Delving into Spectral Clustering with Vision-Language Representations
Bo Peng, Yuanwei Hu, Bo Liu, Ling Chen, Jie Lu, Zhen Fang
TL;DR
The paper tackles unsupervised image clustering by extending spectral clustering to multi-modal vision–language representations. It introduces Neural Tangent Kernel Spectral Clustering (NTK-SC), which anchors an NTK on a set of positive nouns to couple visual proximity with semantic overlap, producing a discriminative cross-modal affinity. A Regularized Affinity Diffusion (RAD) mechanism then adaptively ensembles multiple prompt-induced affinities for robustness across diverse datasets. Empirically, NTK-SC with RAD achieves state-of-the-art performance on 16 benchmarks, including challenging domain-shift and fine-grained datasets, and demonstrates strong visualization and ablation results, confirming the value of cross-modal semantics in clustering.
Abstract
Spectral clustering is known as a powerful technique in unsupervised data analysis. The vast majority of approaches to spectral clustering are driven by a single modality, leaving the rich information in multi-modal representations untapped. Inspired by the recent success of vision-language pre-training, this paper enriches the landscape of spectral clustering from a single-modal to a multi-modal regime. Particularly, we propose Neural Tangent Kernel Spectral Clustering that leverages cross-modal alignment in pre-trained vision-language models. By anchoring the neural tangent kernel with positive nouns, i.e., those semantically close to the images of interest, we arrive at formulating the affinity between images as a coupling of their visual proximity and semantic overlap.
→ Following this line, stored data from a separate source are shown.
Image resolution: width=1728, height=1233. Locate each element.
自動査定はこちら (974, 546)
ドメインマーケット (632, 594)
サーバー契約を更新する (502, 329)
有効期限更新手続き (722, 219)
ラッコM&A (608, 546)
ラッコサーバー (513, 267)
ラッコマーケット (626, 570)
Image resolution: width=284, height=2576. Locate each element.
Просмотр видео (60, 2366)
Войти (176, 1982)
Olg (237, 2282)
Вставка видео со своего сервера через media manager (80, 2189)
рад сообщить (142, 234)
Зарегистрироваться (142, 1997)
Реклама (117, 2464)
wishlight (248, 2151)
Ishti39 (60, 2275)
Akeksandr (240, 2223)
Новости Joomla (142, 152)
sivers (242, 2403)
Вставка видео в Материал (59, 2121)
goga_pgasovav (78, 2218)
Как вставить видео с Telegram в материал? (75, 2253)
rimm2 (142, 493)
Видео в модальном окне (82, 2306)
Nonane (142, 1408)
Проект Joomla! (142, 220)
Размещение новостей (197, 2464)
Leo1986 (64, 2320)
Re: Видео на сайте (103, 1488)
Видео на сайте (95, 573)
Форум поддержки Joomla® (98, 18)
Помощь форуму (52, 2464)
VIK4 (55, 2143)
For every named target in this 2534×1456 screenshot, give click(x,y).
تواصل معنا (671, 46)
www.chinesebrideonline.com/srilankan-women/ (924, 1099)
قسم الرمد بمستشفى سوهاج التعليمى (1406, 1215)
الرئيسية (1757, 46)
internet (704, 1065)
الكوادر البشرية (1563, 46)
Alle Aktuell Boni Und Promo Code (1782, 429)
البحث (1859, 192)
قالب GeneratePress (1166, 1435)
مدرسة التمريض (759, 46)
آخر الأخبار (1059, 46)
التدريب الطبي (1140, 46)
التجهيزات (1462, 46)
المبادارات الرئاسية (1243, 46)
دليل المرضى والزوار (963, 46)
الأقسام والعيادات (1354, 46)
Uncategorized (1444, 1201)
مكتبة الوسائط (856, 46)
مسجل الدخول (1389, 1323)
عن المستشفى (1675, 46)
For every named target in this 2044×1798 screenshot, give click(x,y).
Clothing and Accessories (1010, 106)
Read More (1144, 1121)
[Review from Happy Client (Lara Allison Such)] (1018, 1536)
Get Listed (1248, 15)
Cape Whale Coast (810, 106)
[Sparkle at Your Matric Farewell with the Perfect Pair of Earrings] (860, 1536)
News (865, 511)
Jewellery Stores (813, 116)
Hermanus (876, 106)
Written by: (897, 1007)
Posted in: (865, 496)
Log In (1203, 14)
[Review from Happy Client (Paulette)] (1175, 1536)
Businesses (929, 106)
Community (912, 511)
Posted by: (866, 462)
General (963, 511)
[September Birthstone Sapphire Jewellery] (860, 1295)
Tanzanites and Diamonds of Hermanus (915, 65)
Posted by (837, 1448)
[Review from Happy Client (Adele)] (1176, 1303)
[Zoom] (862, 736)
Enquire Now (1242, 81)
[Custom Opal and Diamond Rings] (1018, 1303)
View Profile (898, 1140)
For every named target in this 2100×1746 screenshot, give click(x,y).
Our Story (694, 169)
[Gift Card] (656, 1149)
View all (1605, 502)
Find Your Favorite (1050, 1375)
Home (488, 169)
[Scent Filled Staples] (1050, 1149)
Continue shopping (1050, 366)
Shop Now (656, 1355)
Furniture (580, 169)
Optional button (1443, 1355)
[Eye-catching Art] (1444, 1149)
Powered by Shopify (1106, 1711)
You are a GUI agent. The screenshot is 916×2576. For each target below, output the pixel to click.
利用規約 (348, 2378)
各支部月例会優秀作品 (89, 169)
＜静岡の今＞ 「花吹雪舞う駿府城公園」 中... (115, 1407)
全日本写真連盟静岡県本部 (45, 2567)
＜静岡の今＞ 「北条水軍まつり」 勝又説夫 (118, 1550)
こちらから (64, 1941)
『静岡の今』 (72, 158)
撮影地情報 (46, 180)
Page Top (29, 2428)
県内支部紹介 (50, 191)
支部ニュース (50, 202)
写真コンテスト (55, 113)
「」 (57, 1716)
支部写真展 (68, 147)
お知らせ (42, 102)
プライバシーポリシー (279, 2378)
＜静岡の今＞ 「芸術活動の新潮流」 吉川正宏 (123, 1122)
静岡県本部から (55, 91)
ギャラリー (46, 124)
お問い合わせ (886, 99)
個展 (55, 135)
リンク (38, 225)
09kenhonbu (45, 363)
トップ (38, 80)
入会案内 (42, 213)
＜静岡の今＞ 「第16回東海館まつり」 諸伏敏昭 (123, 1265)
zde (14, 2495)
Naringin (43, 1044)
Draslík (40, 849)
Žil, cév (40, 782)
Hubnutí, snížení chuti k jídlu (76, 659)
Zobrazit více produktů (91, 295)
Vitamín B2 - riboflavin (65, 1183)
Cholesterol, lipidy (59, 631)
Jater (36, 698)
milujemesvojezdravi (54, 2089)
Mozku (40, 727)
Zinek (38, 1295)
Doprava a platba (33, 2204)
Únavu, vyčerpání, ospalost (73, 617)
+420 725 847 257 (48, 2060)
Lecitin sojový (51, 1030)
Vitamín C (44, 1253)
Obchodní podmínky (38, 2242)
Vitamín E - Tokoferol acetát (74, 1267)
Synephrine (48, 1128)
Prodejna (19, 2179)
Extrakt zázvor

We show that this formulation amplifies within-cluster connections while suppressing spurious ones across clusters, hence encouraging block-diagonal structures. In addition, we present a regularized affinity diffusion mechanism that adaptively ensembles affinity matrices induced by different prompts. Extensive experiments on \textbf{16} benchmarks -- including classical, large-scale, fine-grained and domain-shifted datasets -- manifest that our method consistently outperforms the state-of-the-art by a large margin.